Take a look at the data automatically attached to every Shake bug report below.

This is just a small glimpse of the 71 data points that developers can readily access with Shake, providing a wealth of information for troubleshooting and resolving issues.
But, even more importantly, Shake can also collect app screenshots and recordings.
This is especially useful with black box testing and directly addresses one of its key disadvantages—not providing insight into the exact location and nature of bugs.

In fact, with a recording or screenshot, developers can easily reproduce issues sent to them by testers by looking at the exact steps that led to the defect.
This level of precise reproduction is simply not possible with less comprehensive bug reporting solutions.
While reproduction steps can always be manually written and documented, often subtle actions and crucial details can be inadvertently forgotten or overlooked, even though they might be key to consistently reproducing the bug.
Instead, with these visual aids, developers can use their deep knowledge of the app’s code and pinpoint a bug’s root cause much more quickly.
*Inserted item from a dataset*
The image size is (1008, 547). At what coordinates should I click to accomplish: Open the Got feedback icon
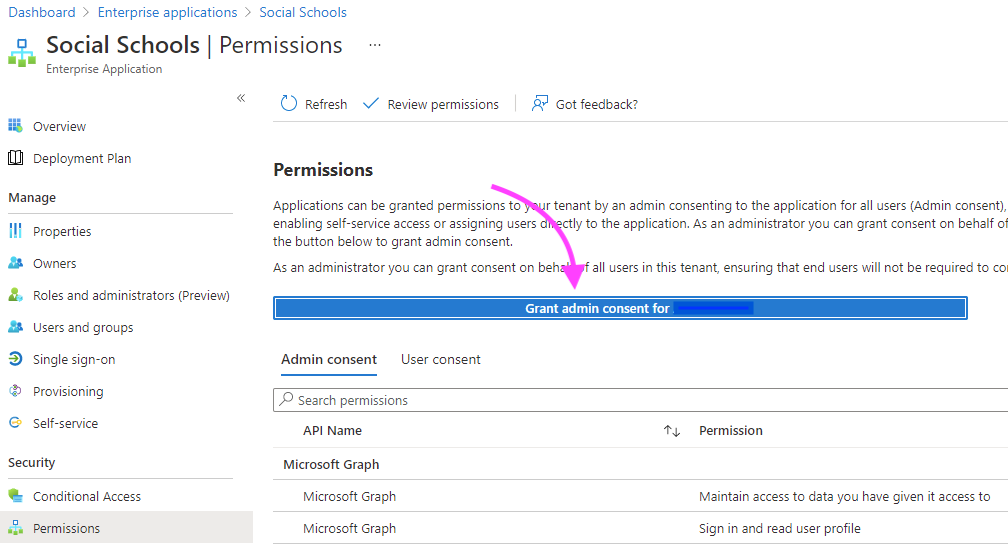[x=540, y=104]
And this works for both bugs and outright app crashes.
Shake has its own Black Box feature, not in the testing sense, but functioning similarly to an airplane’s black box, automatically capturing essential details and system information immediately before an app crash.
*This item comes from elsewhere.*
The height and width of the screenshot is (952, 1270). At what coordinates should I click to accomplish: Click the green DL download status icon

This feature records a detailed environmental profile 60 seconds before a crash, recording things like device and app memory usage, disk space usage, network data, and more.
All of this combined ensures that no matter what type of problem is detected during the testing process, all the necessary data is automatically collected in the background, without any manual intervention.
That makes Shake an indispensable tool for optimizing your black box testing strategy, empowering your team to identify, understand, and resolve issues more efficiently.
Conclusion
This marks the end of our full guide on black box testing.
From exploring various testing techniques and understanding the pros and cons of this method to differentiating when to use automation and when not to, we’ve covered a lot of ground.
You should now have a clearer picture of how to approach black box testing, including practical considerations for choosing the right methods and leveraging tools like Shake to enhance your testing efforts.
Now, put this newfound knowledge into action and build more reliable and successful apps!